::: MATERIAL PROVIDED :::
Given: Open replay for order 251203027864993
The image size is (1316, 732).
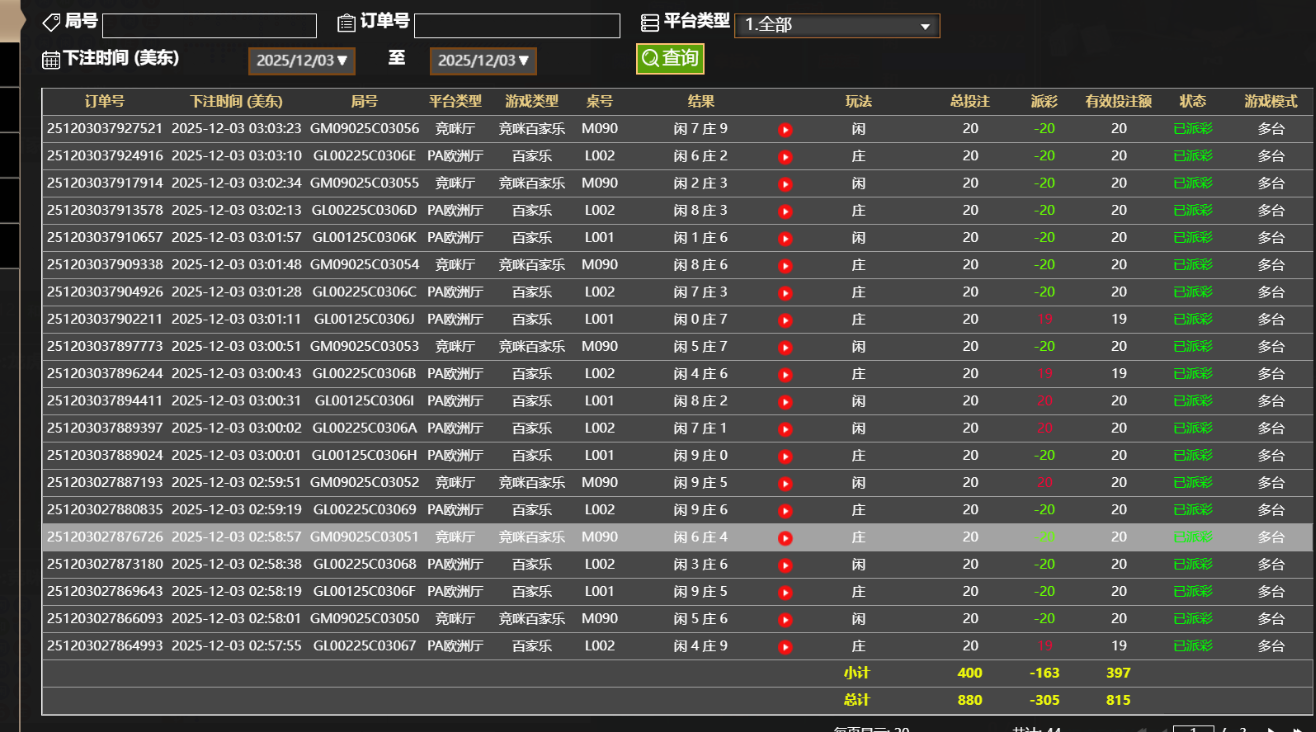Looking at the screenshot, I should pyautogui.click(x=785, y=647).
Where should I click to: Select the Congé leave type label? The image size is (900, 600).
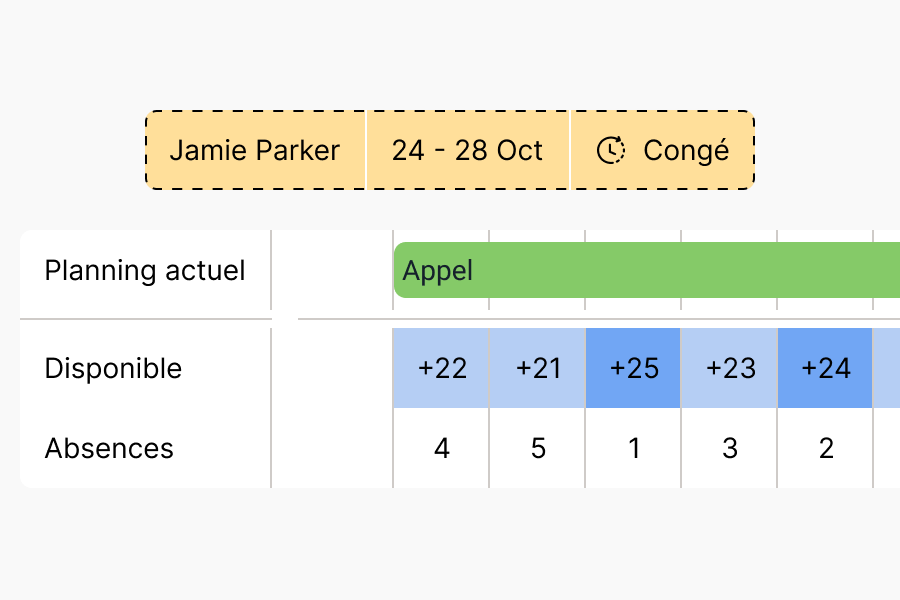686,150
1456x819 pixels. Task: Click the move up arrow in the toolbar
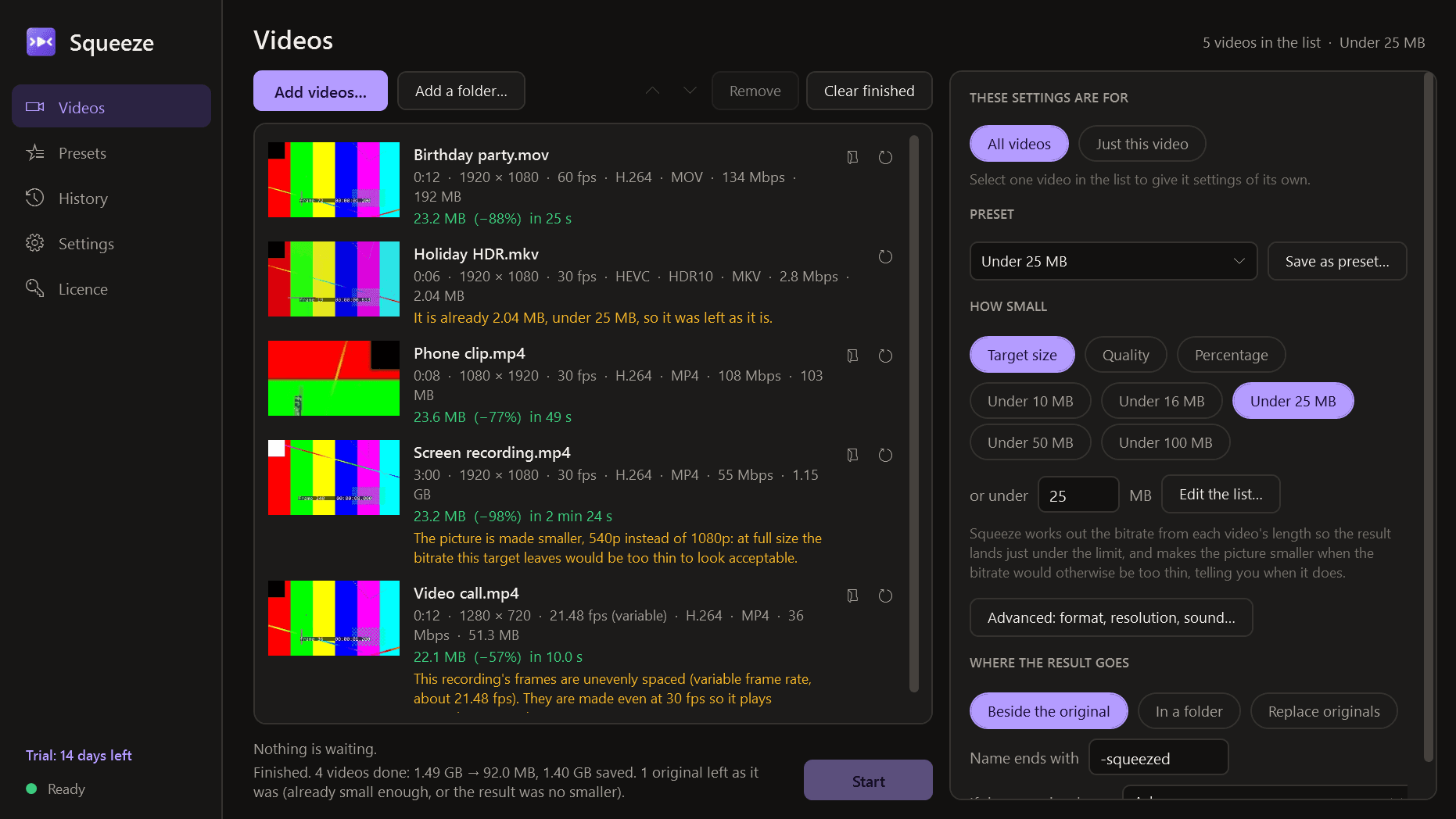pyautogui.click(x=652, y=91)
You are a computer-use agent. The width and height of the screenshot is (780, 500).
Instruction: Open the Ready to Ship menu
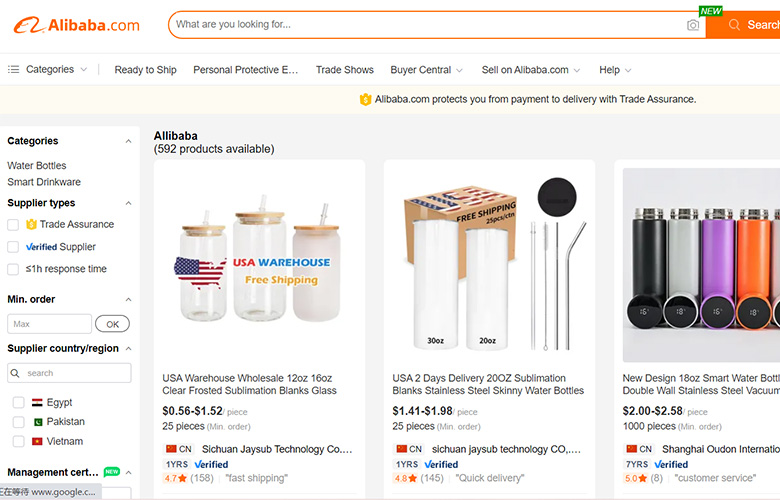click(x=145, y=70)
:::
▶ PROBLEM DETAILS
Exactly as they appear, repeat the lines from the one containing "The image size is (1316, 732)." through the last line of the entries, counting both ends. Pictures stay out.

▶ OUTPUT OF THE EXERCISE
The image size is (1316, 732).
Looking at the screenshot, I should pyautogui.click(x=785, y=647).
Where should I click to: Select the Congé leave type label? The image size is (900, 600).
686,150
1456x819 pixels. Task: Click the move up arrow in the toolbar
pyautogui.click(x=652, y=91)
You are a computer-use agent. The width and height of the screenshot is (780, 500).
Instruction: Open the Ready to Ship menu
click(x=145, y=70)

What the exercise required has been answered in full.